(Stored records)
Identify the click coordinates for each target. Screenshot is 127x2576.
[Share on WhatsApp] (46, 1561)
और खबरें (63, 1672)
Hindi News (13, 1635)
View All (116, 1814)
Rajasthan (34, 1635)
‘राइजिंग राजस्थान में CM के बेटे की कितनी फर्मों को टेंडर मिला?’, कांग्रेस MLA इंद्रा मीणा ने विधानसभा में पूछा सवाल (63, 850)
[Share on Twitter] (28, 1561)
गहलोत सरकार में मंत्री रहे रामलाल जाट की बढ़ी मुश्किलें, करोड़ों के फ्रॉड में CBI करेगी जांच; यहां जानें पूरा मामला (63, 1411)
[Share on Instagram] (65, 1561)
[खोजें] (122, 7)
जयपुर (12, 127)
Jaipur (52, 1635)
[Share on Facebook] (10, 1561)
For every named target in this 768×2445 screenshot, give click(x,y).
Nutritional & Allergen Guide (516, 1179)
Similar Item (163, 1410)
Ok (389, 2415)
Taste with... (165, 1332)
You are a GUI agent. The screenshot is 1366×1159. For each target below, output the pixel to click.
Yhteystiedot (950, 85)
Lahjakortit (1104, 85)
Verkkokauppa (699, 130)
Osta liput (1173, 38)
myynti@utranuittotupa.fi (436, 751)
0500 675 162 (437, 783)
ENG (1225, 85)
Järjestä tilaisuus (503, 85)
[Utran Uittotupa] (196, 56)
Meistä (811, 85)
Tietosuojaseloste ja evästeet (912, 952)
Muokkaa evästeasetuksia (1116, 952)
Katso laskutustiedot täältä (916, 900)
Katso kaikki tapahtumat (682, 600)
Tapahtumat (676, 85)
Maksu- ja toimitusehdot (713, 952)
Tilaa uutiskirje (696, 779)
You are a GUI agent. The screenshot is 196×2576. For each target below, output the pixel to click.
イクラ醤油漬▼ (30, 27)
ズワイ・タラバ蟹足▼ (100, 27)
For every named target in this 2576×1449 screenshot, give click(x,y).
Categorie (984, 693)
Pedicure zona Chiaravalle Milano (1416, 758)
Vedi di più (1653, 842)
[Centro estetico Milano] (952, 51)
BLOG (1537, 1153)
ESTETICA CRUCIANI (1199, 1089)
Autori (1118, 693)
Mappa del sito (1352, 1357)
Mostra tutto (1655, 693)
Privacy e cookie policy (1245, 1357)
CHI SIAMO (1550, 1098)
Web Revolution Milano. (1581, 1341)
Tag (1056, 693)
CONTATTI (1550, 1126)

**TASK ITEM**. Reprint the data above from the opening line to the line holding "ズワイ・タラバ蟹足▼ (100, 27)", inclusive, and nothing else.

**TASK ANSWER**.
Identify the click coordinates for each target. Screenshot is 127x2576.
[Share on WhatsApp] (46, 1561)
और खबरें (63, 1672)
Hindi News (13, 1635)
View All (116, 1814)
Rajasthan (34, 1635)
‘राइजिंग राजस्थान में CM के बेटे की कितनी फर्मों को टेंडर मिला?’, कांग्रेस MLA इंद्रा मीणा ने विधानसभा में पूछा सवाल (63, 850)
[Share on Twitter] (28, 1561)
गहलोत सरकार में मंत्री रहे रामलाल जाट की बढ़ी मुश्किलें, करोड़ों के फ्रॉड में CBI करेगी जांच; यहां जानें पूरा मामला (63, 1411)
[Share on Instagram] (65, 1561)
[खोजें] (122, 7)
जयपुर (12, 127)
Jaipur (52, 1635)
[Share on Facebook] (10, 1561)
For every named target in this 768×2445 screenshot, give click(x,y).
Nutritional & Allergen Guide (516, 1179)
Similar Item (163, 1410)
Ok (389, 2415)
Taste with... (165, 1332)
You are a GUI agent. The screenshot is 1366×1159. For each target below, output the pixel to click.
Yhteystiedot (950, 85)
Lahjakortit (1104, 85)
Verkkokauppa (699, 130)
Osta liput (1173, 38)
myynti@utranuittotupa.fi (436, 751)
0500 675 162 (437, 783)
ENG (1225, 85)
Järjestä tilaisuus (503, 85)
[Utran Uittotupa] (196, 56)
Meistä (811, 85)
Tietosuojaseloste ja evästeet (912, 952)
Muokkaa evästeasetuksia (1116, 952)
Katso laskutustiedot täältä (916, 900)
Katso kaikki tapahtumat (682, 600)
Tapahtumat (676, 85)
Maksu- ja toimitusehdot (713, 952)
Tilaa uutiskirje (696, 779)
You are a GUI agent. The screenshot is 196×2576. For each target below, output the pixel to click.
イクラ醤油漬▼ (30, 27)
ズワイ・タラバ蟹足▼ (100, 27)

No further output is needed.